WHAT YOU NEED TO DO
Begin with the line containing "The height and width of the screenshot is (368, 520).", end with the last line of the records, and retype everything in between exactly, without the pictures.
(SOURCE MATERIAL)
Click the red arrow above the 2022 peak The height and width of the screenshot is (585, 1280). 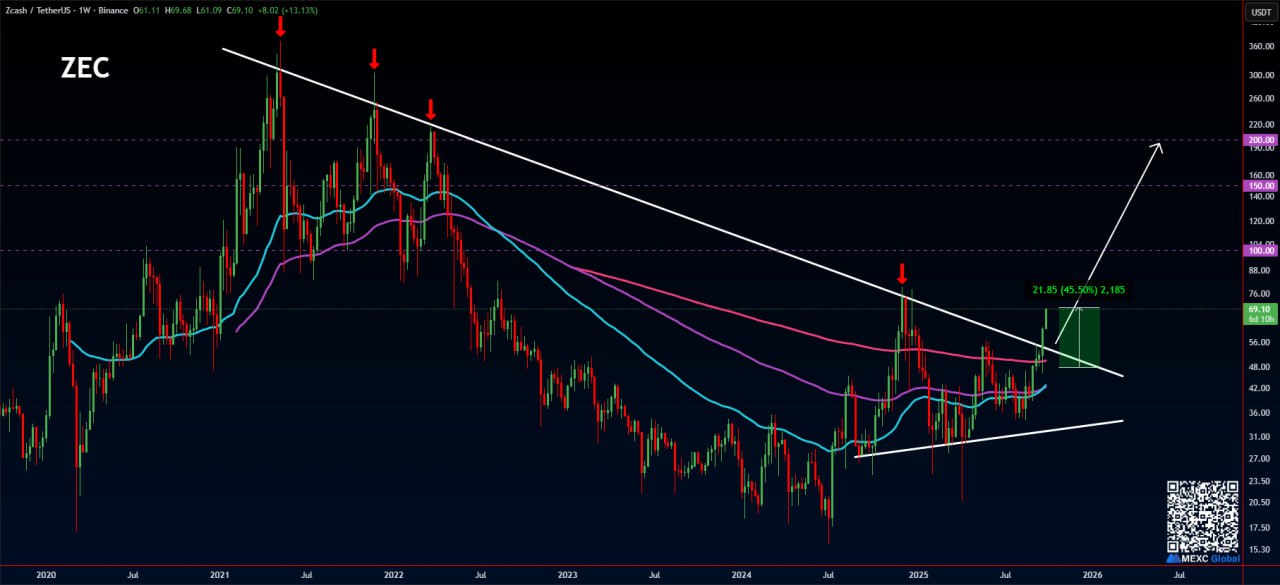[x=430, y=108]
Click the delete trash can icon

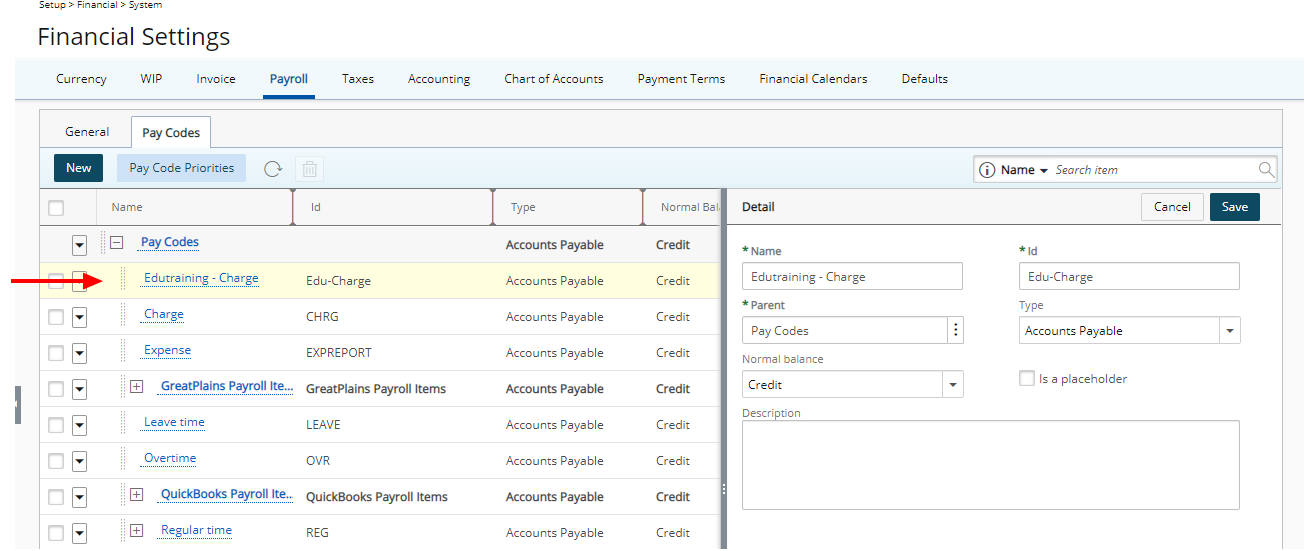pos(310,169)
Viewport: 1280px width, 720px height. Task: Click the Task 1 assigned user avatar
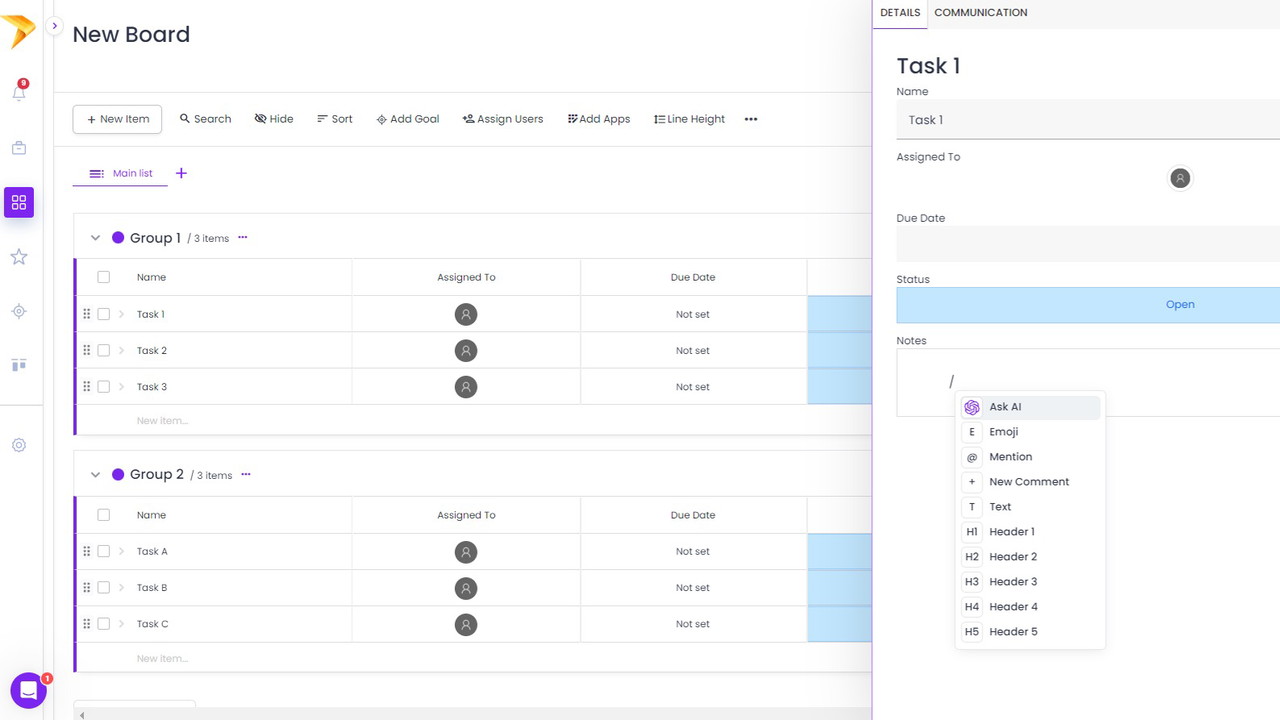tap(466, 315)
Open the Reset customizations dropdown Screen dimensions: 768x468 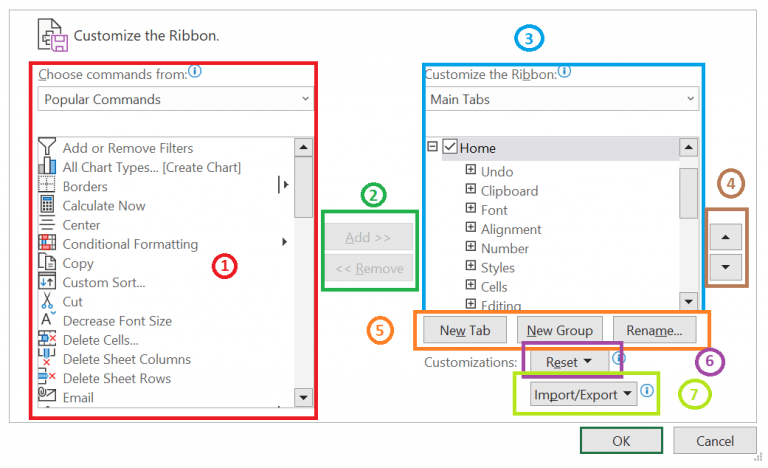pyautogui.click(x=569, y=362)
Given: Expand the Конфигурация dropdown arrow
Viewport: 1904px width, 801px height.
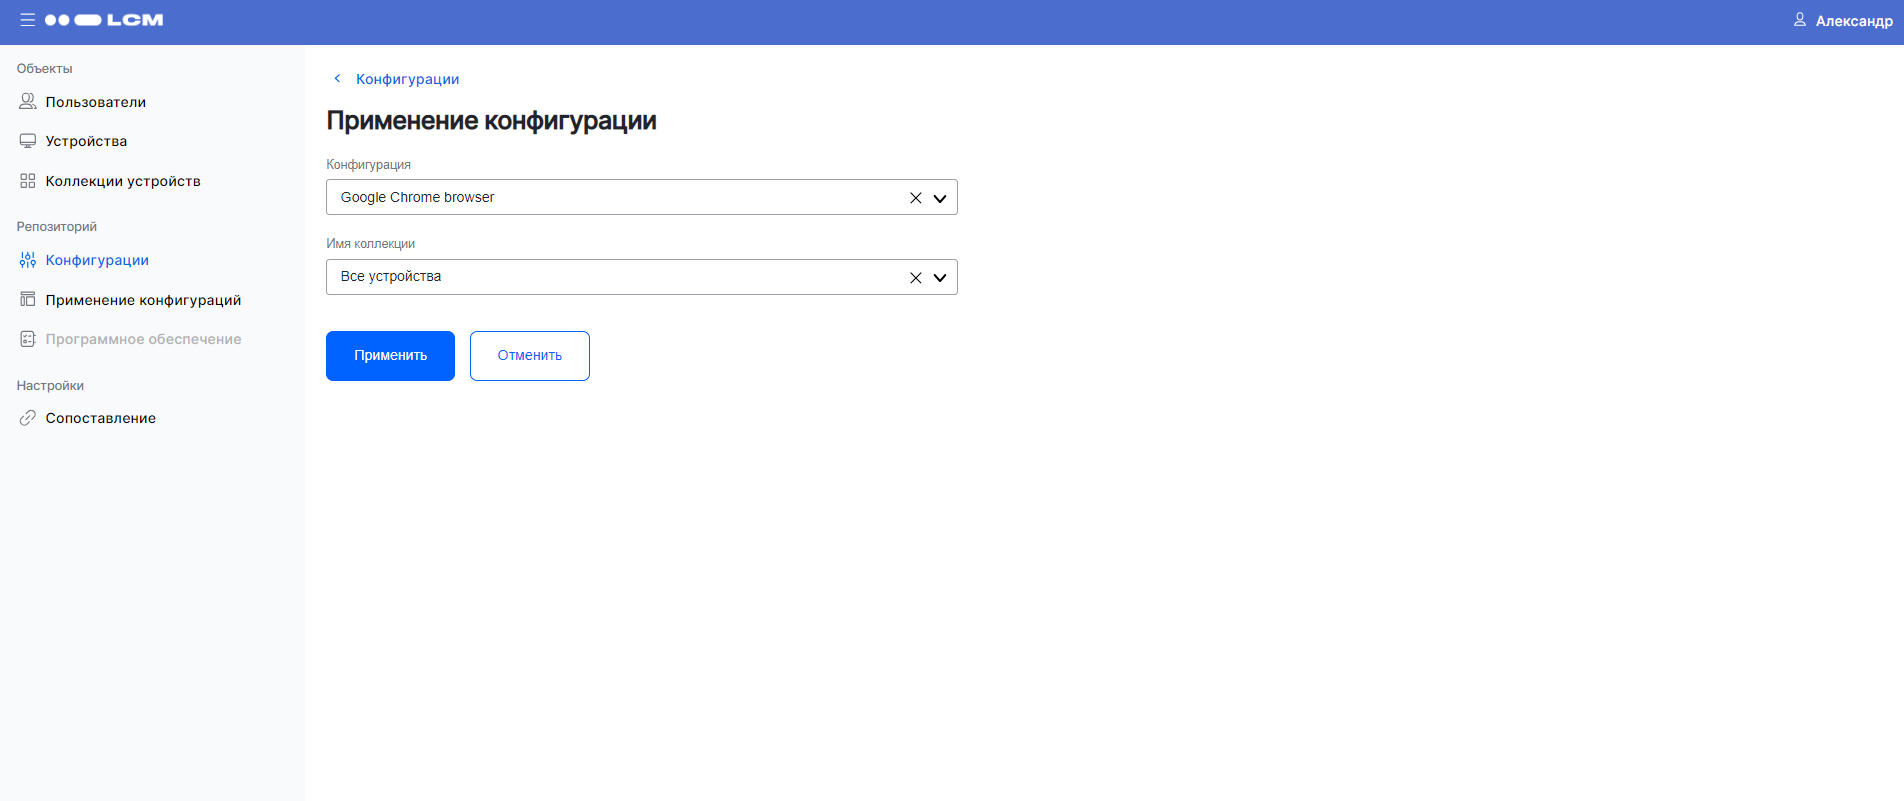Looking at the screenshot, I should pos(940,198).
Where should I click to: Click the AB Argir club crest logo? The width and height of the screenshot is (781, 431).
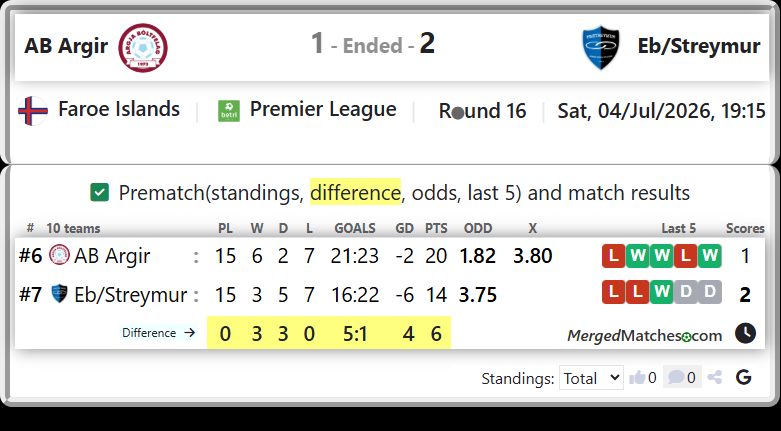click(143, 48)
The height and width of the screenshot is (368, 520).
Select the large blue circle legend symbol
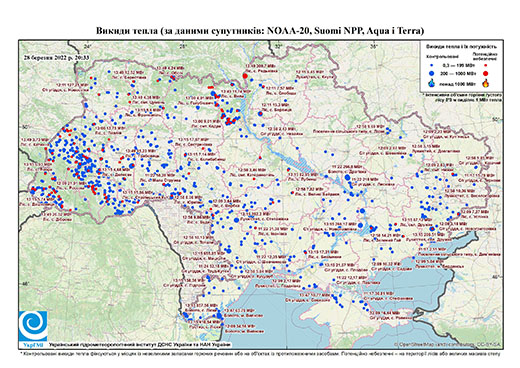432,73
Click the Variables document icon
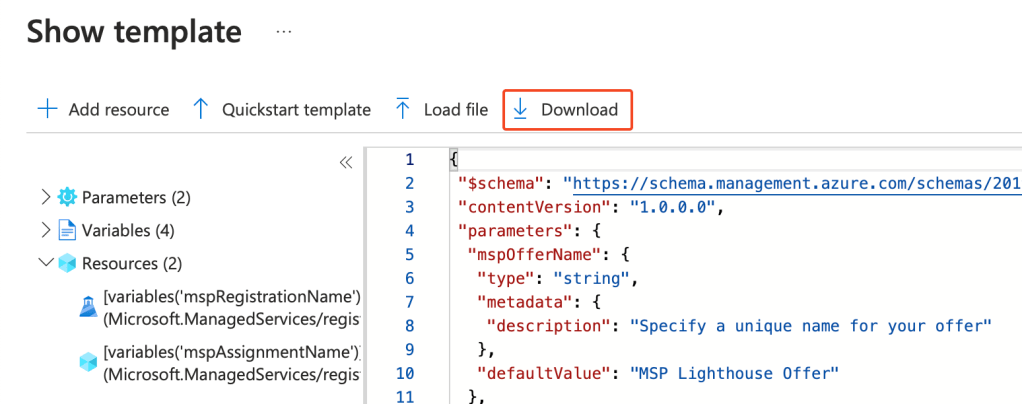 [x=67, y=230]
(End SOURCE MATERIAL)
TASK OUTPUT
The height and width of the screenshot is (368, 520).
Select the large blue circle legend symbol
432,73
Click the Variables document icon
 [x=67, y=230]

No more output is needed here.